**The data**

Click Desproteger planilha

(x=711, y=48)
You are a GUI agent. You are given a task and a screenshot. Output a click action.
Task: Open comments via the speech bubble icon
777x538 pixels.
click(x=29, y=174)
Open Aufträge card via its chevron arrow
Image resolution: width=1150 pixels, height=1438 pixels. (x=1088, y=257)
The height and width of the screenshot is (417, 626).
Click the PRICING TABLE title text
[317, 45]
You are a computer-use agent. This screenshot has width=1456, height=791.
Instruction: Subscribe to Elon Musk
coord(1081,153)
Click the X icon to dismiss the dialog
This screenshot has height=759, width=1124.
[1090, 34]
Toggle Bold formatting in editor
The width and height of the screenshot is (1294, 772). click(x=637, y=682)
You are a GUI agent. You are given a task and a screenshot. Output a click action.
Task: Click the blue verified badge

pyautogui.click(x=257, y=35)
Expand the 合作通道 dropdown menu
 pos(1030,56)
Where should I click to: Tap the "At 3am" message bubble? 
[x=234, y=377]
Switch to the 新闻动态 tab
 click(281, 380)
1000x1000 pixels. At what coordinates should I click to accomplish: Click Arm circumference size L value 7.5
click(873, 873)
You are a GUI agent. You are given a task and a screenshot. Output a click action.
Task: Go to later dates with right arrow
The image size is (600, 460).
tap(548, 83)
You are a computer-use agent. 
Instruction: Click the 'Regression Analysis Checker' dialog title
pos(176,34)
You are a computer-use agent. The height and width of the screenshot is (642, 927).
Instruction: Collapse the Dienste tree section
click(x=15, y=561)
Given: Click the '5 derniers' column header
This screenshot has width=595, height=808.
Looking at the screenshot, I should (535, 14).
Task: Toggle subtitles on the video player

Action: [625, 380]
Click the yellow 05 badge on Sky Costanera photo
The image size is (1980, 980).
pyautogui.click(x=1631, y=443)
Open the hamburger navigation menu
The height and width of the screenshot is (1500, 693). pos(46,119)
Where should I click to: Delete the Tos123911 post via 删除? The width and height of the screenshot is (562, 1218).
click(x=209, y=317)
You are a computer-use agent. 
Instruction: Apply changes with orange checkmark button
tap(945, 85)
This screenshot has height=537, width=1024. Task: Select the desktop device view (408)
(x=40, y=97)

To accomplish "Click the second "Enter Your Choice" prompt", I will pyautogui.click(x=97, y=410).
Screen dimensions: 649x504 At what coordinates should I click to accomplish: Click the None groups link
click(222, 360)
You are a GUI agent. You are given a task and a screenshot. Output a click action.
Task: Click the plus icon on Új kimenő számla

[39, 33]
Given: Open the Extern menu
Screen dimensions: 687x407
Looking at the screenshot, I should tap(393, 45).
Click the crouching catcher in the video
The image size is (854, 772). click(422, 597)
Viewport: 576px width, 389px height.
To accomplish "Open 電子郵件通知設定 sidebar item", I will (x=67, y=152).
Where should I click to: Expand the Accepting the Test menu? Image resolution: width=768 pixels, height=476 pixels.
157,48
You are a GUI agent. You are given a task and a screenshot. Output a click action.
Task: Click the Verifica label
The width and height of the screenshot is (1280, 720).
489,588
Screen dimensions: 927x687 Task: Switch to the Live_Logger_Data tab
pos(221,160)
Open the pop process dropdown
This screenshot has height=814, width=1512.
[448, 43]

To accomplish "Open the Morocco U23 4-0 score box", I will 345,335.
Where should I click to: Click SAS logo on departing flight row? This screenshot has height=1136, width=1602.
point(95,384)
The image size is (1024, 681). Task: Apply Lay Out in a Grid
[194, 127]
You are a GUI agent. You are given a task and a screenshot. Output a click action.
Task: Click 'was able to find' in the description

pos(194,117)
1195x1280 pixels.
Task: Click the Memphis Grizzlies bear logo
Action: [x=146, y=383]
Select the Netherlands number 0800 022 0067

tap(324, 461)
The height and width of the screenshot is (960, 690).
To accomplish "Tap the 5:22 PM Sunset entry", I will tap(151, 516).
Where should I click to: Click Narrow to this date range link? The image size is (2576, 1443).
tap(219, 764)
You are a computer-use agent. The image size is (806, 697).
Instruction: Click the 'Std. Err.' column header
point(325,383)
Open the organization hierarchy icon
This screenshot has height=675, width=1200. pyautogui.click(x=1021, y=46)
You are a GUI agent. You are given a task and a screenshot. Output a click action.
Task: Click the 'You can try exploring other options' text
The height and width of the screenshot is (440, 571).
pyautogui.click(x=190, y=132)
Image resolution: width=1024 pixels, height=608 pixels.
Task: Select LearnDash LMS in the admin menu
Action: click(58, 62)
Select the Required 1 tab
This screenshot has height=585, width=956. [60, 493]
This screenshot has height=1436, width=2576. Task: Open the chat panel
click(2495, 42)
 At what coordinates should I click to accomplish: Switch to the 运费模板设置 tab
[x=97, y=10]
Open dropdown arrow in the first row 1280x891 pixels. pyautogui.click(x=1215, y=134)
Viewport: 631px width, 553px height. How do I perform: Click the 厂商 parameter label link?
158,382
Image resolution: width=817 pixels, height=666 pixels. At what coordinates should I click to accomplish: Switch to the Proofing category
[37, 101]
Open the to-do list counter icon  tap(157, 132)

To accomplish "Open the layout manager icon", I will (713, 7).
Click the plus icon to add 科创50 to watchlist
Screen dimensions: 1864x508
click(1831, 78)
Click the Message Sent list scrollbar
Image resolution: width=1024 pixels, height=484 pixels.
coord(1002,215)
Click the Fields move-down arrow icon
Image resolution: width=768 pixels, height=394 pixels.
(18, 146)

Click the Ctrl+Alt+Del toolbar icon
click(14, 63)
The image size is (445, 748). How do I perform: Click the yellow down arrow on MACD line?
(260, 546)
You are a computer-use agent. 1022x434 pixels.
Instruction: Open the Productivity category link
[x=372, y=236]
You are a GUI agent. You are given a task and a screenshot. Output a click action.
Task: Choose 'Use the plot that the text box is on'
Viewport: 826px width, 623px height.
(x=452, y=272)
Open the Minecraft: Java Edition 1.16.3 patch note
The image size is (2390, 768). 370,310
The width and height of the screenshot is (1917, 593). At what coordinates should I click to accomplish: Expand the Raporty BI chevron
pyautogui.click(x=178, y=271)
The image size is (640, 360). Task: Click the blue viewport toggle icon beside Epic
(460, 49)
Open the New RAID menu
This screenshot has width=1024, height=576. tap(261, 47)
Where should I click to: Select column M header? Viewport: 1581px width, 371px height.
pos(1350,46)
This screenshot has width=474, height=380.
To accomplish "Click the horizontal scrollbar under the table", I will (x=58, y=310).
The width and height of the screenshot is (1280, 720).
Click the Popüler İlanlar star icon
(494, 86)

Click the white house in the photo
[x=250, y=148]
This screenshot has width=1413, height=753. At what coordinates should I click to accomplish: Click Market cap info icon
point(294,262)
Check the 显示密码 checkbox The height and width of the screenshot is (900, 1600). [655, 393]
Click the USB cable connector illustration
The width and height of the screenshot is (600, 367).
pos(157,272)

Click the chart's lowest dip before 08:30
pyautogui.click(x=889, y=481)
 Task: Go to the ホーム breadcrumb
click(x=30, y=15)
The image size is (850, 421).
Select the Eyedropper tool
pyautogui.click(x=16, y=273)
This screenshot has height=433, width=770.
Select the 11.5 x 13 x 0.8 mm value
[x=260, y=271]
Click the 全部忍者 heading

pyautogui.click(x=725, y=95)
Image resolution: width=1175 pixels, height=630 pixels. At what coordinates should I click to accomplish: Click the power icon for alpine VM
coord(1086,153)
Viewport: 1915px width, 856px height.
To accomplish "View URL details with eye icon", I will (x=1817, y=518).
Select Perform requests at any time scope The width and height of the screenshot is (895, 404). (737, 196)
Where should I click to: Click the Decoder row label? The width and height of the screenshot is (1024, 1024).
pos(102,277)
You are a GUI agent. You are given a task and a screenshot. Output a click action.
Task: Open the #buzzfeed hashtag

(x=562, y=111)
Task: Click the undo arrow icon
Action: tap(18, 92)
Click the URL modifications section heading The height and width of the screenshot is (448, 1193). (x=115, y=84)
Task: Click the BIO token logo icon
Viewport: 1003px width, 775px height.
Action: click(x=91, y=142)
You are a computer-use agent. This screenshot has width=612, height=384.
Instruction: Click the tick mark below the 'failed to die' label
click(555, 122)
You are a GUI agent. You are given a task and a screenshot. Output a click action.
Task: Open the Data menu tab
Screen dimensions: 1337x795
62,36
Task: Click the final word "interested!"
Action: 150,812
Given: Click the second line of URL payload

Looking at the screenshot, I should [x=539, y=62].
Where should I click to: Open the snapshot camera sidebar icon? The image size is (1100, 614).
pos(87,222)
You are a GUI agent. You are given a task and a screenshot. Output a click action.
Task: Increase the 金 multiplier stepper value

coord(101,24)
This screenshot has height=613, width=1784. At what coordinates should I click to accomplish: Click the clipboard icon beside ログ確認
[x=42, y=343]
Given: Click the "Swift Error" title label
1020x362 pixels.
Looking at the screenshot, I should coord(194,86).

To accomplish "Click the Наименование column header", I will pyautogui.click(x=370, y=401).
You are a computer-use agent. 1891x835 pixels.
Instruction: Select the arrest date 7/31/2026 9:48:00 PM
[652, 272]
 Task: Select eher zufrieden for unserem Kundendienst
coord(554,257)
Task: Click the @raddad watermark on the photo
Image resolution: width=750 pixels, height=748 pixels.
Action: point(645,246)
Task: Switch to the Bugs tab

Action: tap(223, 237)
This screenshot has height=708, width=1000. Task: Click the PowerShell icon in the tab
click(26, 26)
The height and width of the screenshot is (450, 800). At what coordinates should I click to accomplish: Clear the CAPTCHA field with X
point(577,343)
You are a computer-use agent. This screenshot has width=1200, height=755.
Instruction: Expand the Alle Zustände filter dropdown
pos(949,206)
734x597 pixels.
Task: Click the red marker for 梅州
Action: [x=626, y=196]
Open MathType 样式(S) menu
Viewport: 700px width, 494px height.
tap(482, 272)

**Problem details**
Considering only the material above, set down every line from the one with "The image size is (445, 748)." to the one with "Task: Choose 'Use", inclusive, exactly as written.

**Answer box**
The image size is (445, 748). How do I perform: Click the yellow down arrow on MACD line?
(260, 546)
You are a computer-use agent. 1022x434 pixels.
Instruction: Open the Productivity category link
[x=372, y=236]
You are a GUI agent. You are given a task and a screenshot. Output a click action.
Task: Choose 'Use the plot that the text box is on'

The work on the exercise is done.